Вадим Валерианович ушел от нас 25 января 2001 года, в самом начале нового столетия и тысячелетия, как бы удовлетворившись тем, что предыдущий век закончился. Говорю это вполне серьезно, поскольку, так случилось, в 2000 году несколько раз спорили с ним о том, когда именно начинается новое тысячелетие, в 2000 или 2001 году. Тогда эти дискуссии, порой очень жаркие, мне представлялись достаточно случайными, дотошностью влюбленного в историю человека, теперь же понимаю, что ему было принципиально важно знать точное время окончания века, чтобы достоверно и лично подвести итоги ушедшего вместе с ним XX века.
Это глубоко символично – одна из решенных им сверхзадач, как я уже упоминал, состояла именно в том, чтобы наш страшный и прекрасный российский XX век, свидетелем которого он, родившись в 1930-м году, являлся, передать нам (во всех своих трудах и в фундаментальном «Россия.
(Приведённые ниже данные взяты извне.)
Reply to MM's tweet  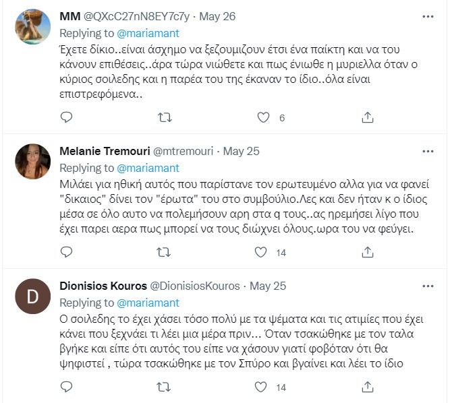pyautogui.click(x=66, y=118)
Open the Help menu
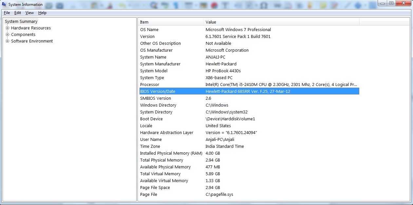 point(42,13)
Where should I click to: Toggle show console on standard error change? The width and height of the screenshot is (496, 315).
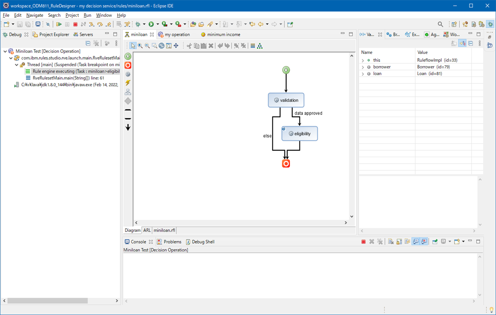[x=424, y=242]
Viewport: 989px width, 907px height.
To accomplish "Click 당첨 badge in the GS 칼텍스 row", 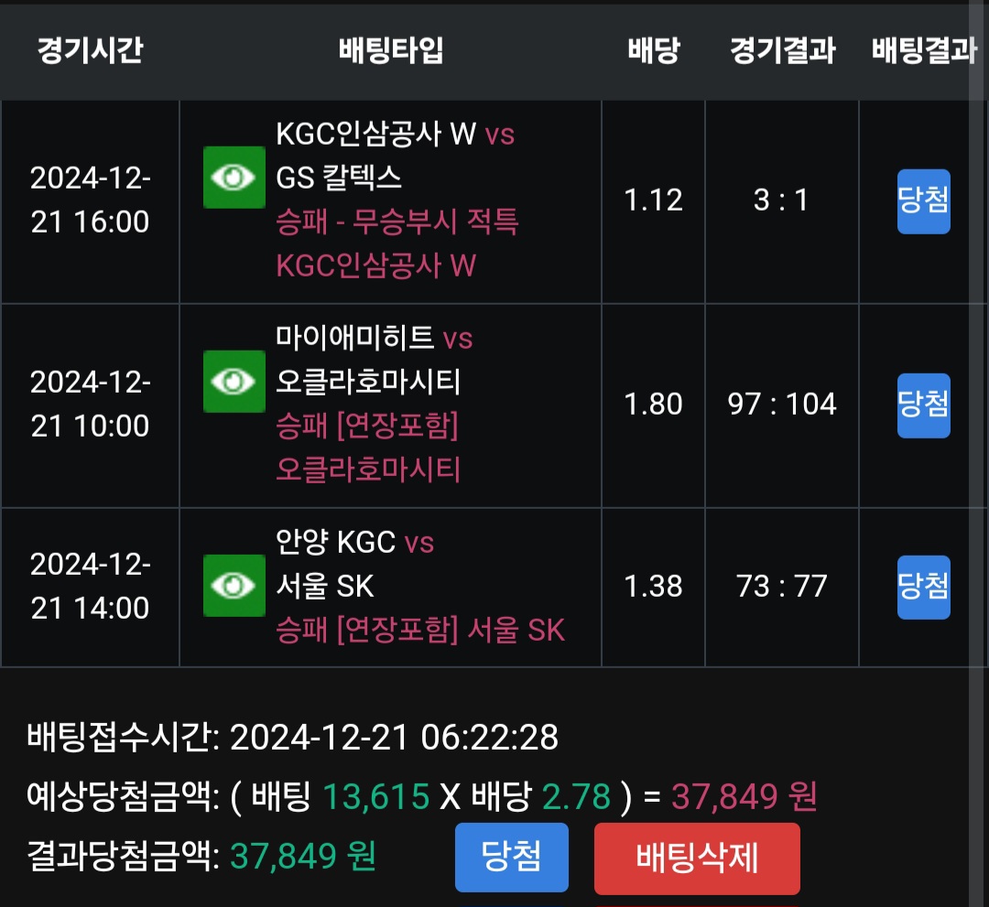I will 923,201.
Век XX») во всем его трагическом и многомерном величии как бесценный дар, крепкую опору для нашего следующего воскрешения и развития страны.
Не имевший никаких подарков от советской власти, принадлежа во многом к чуждом советизму и хранящим память о дореволюционной России слою людей, объективно и без прикрас освещая советский период, Кожинов никогда и ни в одной своей строке не был антисоветчиком.
Это определяется, в частности, тем, что Вадим Валерианович, увидев российскую историю как прерывистое движение с бедами и победами (эта диалектика разыграна в книге «Победы и беды России»), гибелью и воскрешением страны, нашел поразительное решение для достижения максимальной беспристрастности своего исследования советской истории.
Поскольку любое историческое знание по определению не может быть вне точки зрения, позиции, Кожинов выбрал себе позицию не выигравших и не проигравших в той страшной гражданской войне, а тех, кто, как он доказывал, и не мог выиграть или даже проиграть – «черносотенцев» (здесь необходимо изучать его глубочайшую работу «Черносотенцы и Революция», в которой детально и предельно доказательно произведена реабилитация «черносотенцов» и восстановлены честные имена их деятелей).
В результате такого оригинального мыслительного хода, отражающего его абсолютный слух в восприятии нашей истории, Кожинов со всей отчетливостью выступил против примитивного, но преобладающего, толкования Революции как волюнтаристского и антигосударственного действа горстки большевиков.